Records for this exercise Start Marker

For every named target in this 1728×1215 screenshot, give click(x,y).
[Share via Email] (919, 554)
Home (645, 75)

Records for this exercise End Marker
Records for this exercise Start Marker

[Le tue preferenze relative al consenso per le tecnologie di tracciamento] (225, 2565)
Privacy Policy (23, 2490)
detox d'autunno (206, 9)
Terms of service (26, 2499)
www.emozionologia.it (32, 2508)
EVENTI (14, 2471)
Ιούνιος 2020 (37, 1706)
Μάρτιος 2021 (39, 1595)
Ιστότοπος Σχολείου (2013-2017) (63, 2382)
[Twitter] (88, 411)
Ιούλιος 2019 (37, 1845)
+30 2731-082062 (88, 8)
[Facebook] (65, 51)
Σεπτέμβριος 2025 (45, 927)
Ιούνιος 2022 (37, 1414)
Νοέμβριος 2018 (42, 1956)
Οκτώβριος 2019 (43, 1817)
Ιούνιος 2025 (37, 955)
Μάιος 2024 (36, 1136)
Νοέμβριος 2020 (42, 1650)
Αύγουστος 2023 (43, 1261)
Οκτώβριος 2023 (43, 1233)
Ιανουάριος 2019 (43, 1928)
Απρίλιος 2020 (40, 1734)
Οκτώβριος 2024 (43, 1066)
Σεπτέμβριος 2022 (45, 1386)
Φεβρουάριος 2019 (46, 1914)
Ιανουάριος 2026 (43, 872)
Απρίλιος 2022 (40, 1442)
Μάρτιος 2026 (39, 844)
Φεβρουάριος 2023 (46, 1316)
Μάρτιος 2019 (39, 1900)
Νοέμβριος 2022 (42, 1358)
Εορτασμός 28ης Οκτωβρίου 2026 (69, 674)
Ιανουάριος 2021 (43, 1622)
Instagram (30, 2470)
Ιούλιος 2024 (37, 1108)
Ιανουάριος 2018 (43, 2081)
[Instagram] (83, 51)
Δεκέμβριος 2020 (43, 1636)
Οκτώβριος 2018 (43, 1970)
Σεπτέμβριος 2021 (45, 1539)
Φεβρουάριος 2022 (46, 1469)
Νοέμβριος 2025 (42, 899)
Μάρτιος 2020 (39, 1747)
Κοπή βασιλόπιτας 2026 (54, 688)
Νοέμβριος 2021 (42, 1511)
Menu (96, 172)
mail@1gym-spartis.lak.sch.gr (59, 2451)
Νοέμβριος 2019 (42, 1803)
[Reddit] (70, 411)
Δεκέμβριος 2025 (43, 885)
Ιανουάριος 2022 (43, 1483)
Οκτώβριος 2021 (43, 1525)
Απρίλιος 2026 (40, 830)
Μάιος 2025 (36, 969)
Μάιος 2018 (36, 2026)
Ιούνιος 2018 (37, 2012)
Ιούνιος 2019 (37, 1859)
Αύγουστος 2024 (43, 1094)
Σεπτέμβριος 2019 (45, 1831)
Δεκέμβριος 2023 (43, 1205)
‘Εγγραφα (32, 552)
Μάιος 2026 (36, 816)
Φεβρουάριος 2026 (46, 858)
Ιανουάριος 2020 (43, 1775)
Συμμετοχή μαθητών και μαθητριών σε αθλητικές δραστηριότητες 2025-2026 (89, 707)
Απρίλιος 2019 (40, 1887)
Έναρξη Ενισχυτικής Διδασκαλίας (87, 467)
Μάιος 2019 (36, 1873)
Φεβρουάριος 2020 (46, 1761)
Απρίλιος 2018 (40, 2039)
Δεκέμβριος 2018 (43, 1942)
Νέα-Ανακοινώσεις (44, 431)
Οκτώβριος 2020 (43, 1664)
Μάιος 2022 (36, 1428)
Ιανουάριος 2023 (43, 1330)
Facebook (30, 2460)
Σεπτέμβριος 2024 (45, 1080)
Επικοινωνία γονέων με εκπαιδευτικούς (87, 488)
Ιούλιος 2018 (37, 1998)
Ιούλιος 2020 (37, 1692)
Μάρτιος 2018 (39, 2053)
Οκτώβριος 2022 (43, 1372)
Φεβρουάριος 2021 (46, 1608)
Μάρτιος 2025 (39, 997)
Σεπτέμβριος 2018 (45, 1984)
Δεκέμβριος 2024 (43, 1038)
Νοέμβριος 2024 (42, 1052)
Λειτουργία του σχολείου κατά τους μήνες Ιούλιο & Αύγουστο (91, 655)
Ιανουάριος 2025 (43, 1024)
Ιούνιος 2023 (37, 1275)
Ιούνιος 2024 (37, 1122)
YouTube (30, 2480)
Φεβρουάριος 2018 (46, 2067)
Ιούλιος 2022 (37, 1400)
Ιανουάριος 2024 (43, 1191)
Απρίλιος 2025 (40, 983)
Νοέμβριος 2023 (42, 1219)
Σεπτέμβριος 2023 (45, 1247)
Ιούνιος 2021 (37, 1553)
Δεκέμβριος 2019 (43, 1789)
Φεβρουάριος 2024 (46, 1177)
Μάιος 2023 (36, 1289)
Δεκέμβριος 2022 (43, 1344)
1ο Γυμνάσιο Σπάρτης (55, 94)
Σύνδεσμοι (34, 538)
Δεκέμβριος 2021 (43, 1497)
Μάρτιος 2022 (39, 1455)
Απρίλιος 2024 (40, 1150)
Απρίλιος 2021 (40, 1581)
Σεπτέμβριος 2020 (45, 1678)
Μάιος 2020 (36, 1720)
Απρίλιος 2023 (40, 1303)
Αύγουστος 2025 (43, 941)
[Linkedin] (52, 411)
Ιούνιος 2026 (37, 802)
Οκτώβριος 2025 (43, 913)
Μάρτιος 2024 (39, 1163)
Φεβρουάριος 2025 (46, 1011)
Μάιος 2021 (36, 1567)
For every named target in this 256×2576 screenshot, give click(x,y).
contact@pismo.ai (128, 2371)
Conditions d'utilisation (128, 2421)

Records for this exercise End Marker

• _Your instructions_
Here the job is to set down exactly the lines of the material above that fall between the one with "For every named target in this 1728×1215" and the one with "Home (645, 75)", inclusive, and nothing beyond them.

• _The completed task_
For every named target in this 1728×1215 screenshot, give click(x,y).
[Share via Email] (919, 554)
Home (645, 75)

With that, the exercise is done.